フィデリティ・インターナショナル、ESGアナリスト・サーベイ2024の結果を発表


フィデリティ投信株式会社は、フィデリティ・インターナショナル(以下、フィデリティ)が実施したESGアナリスト・サーベイ2024の結果を2024年6月7日に発表した。この調査では、世界の約20,000社*の企業からボトムアップで情報を集約したフィデリティのアナリストの見解を検証し、注目すべきESGトレンドを分析している。

  • アナリストがカバーする企業の68%が、過去12ヵ月間、フィデリティによるエンゲージメント(対話)に積極的に対応
  • アナリストの43%が、企業は2050年までに実現可能なネット・ゼロ目標をもっていると回答
  • ESGへの取り組みを企業に促す有効な方法は、規制、政府による支援、株主行動

フィデリティは次のように述べている。

ネット・ゼロ達成は地球の存続にも関わる重要な問題であり、世界がこれまで直面してきた最も困難な課題の1つです。フィデリティが毎年実施している本調査によると、企業は急速に変化する環境、経済、規制の状況を認識しており、サステナビリティの取り組みを推進するため、ステークホルダーとの対話に引き続き熱心であることがわかりました。

 

図表1: 企業はESGエンゲージメントに積極的

企業はESGエンゲージメントに積極的

質問: 過去 12 ヵ月間、(アナリストが担当する)企業はフィデリティのエンゲージメントの取り組みに対してどの程度対応しましたか?(「積極的でも消極的でもない」の回答は含まない。
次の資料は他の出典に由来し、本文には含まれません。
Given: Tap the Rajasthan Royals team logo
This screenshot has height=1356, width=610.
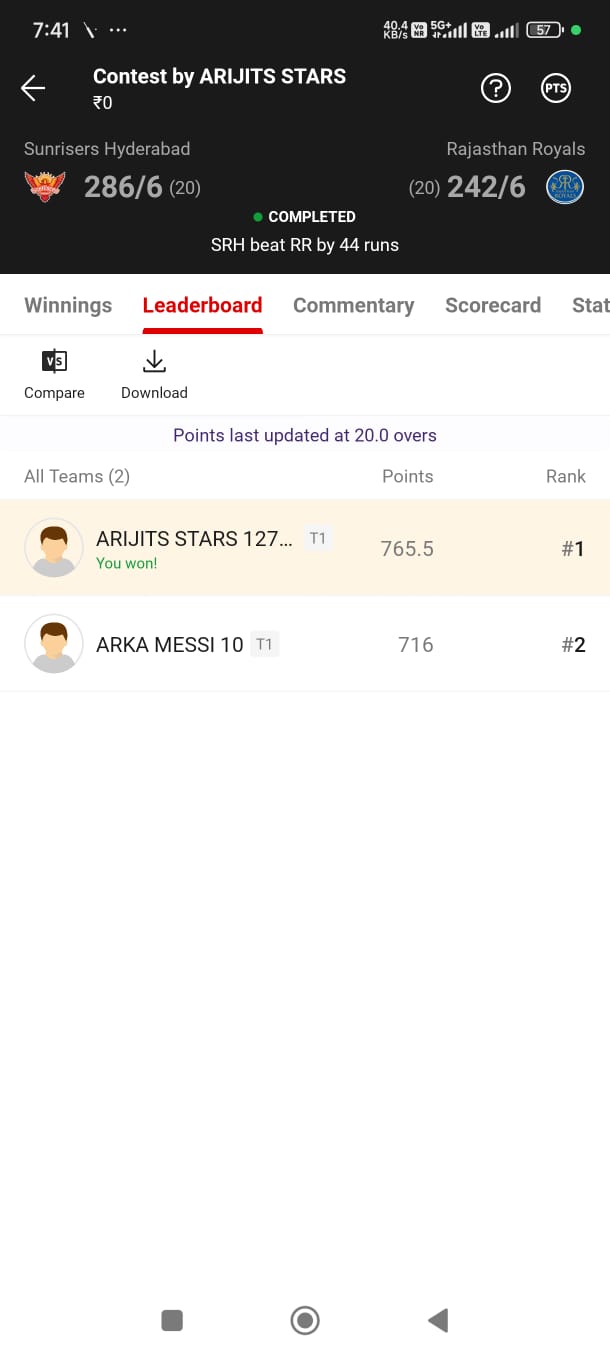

)

今回の調査に参加したアナリストがカバーする企業の68%が、過去12ヵ月間にエンゲージメントの取り組みに積極的に応じている。地域別にみると、日本が89%でトップ、次いでEMEA / ラテンアメリカ(83%)、アジア・パシフィック(中国と日本を除く、71%)という結果になった。

 

企業はリスクに備え始めている

企業が2050年までに実現可能なネット・ゼロ目標をもっていると回答したのは、調査に参加したアナリストの43%にとどまっており、ネット・ゼロ達成に向けた計画の加速が急務であることが浮き彫りになった。一方で、アナリストの85%は、企業はネット・ゼロを達成できないリスクに気づいており、気候や自然の潜在的な変化によってビジネスにもたらされる脅威に備えていると考えている。

図表2: 多くの企業は気候変動がビジネスにもたらす脅威に備えている

多くの企業は気候変動がビジネスにもたらす脅威に備えている

質問: (アナリストが担当する)企業は気候や自然の潜在的な変化によってもたらされるビジネスへの脅威に備えていますか?

 

ネット・ゼロへの取り組みを企業に促す3つの最も有効な方法

ネット・ゼロ達成への道のりが長いことは明らかだが、企業の環境への取り組みを最も効率的に後押しするのは、規制、政府による支援、株主の行動の3つであることが分かった。

図表3: 規制、政府による支援、株主の行動が企業の環境への取り組みを後押し

規制、政府による支援、株主の行動が企業の環境への取り組みを後押し

質問: 今後12ヵ月の間に、どのようなことが(アナリストが担当する)企業の環境への取り組みに変化を促すと思いますか?

フィデリティ の チーフ・サステナビリティ・オフィサー である ジェン・ホイ・タン氏は、今回の調査結果について次のようにコメントしている。

企業のネット・ゼロ移行計画は遅れていますが、温暖化と生態系の悪化がもたらす脅威に対する認識の高まりが、取り組みを続ける強力な原動力となっています。

企業がステークホルダーとの対話に積極的に取り組んでいる一方で、道のりはまだ長く、ネット・ゼロ達成に向けて継続的な支援が必要であることが、本調査で浮き彫りになりました。不確実なマクロ環境下で長期的な意思決定を行うためには、収益性および持続可能性のトレードオフと制約を慎重に検討する必要があり、規制や政府による支援、株主の行動が、企業のネット・ゼロ移行を成功に導く上で重要な役割を担っています。